To counterbalance the negative impact of DOGE on the economy as well as the tariffs, the Trump administration needs three things to move lower before the tax cuts arrive. Interest rates need to fall; this will stimulate consumers to “refi” their mortgages and spend the capital uplift. While the Fed has not formally helped yet, market rates are slowly creeping lower. Lower interest rates will also help Elon Musk’s cost savings plan. If oil moves lower, then so does inflation and that would help minimise the tariff impact. Finally, a weaker dollar would act as a stimulant and reduce the impact of tariffs on US exports. It’s hard, though, to see how a falling dollar can be sustained if the administration moves ahead with big tax cuts and tariffs. Nevertheless, all three have moved lower since Inauguration Day. This is positive not just for the US economy but for most of the other global economies as well.
Geopolitics
It is hard for markets to understand the US geopolitical decisions made since taking office, particularly the removal of support for Ukraine and apparent favour towards Russia. This single action has though done what the US wanted to achieve for years i.e. make Europe deliver its own defence rather than relying on the US. It is also possible that it reflects the view that post-Soviet Russia is no longer a direct threat to America’s interests, unlike China. In an administration looking to cut discretionary spending and a renewed focus on China, it becomes a little clearer as to why the USA appears to be in the process of walking away from Ukraine. For Europe, the military safety net provided by the USA seems to be diminishing. Hence the belated dash to replace US owned military equipment with European ones. The UK, straddled diplomatically between the US and EU it too must also spend a lot more on defence. Economically, this is good, as defence spending gives an immediate return for key manufacturing industries. Who loses? It seems to be renewable energy. It will be hard to stop Russian gas from coming fully back onto the European market, green energy is expensive to establish and the returns are not as immediate as from defence spending. Hence, the move up in European stock markets. Indeed, could this be the economic event that delivers the growth needed to bail out Rachel Reeves? The repurposing of the National Wealth Fund to include defence spending is a creative move that should deliver immediate returns for the UK economy.
Markets
February saw the once-dominant Technology sector, led by the “Magnificent Seven” sell off and “the Rest” finally start to move. The catalyst seemed to be Microsoft cancelling leases for data centers. This one move led to a reassessment of the future returns from A.I.. Is it 2000 all over again, or just markets being efficient as cheap non-technology companies started to grow again? This immensely complex period for the investment markets is continuing. The tariffs and the trade war seem to have finally arrived, thus marking the beginning of a period of bad economic news for the US economy. The data from here for both inflation and unemployment can only get worse. Bond yields will have to reprice what might appear to look on the surface like a recessionary environment. Possibly even for the “double dip” recession, which based on history, is due round about now.
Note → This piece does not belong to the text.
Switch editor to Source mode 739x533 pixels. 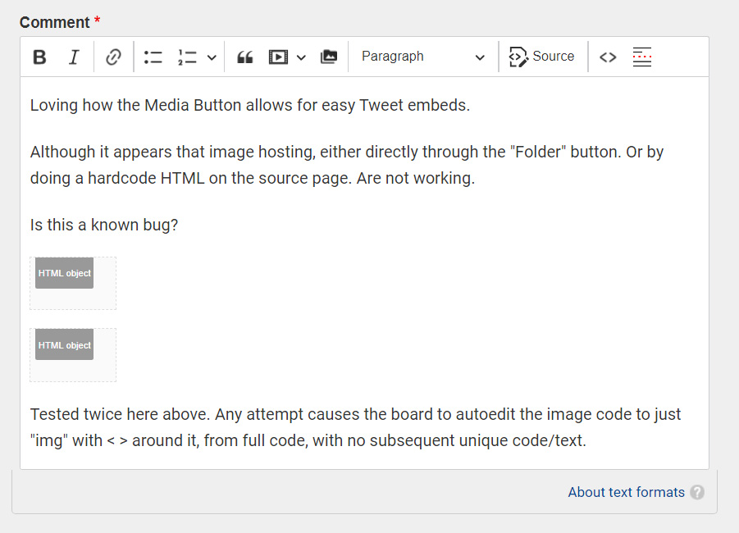pyautogui.click(x=542, y=57)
No one is expecting the Fed to raise interest rates based upon what will be one-off factors, however, there is always the risk of unintended consequences. US Government spending in 2024 was more than the entire GDP of third-ranked Germany. Musk is looking at cutting $2 trillion, i.e., about the same as the GDP of Italy! On its own, a cut of this scale is capable of tipping the US into recession, however, the savings, if then distributed to industry and consumers, would provide a staggering transfer of wealth from the State to the private sector. So it is not the cuts, but the time between spending cuts and distribution of the savings that will be the issue. Now that the tariffs are here, the markets can start to move on and look to the second part of Trump and that is the tax cuts. The end results should be economically very good it’s just the journey that could be messy.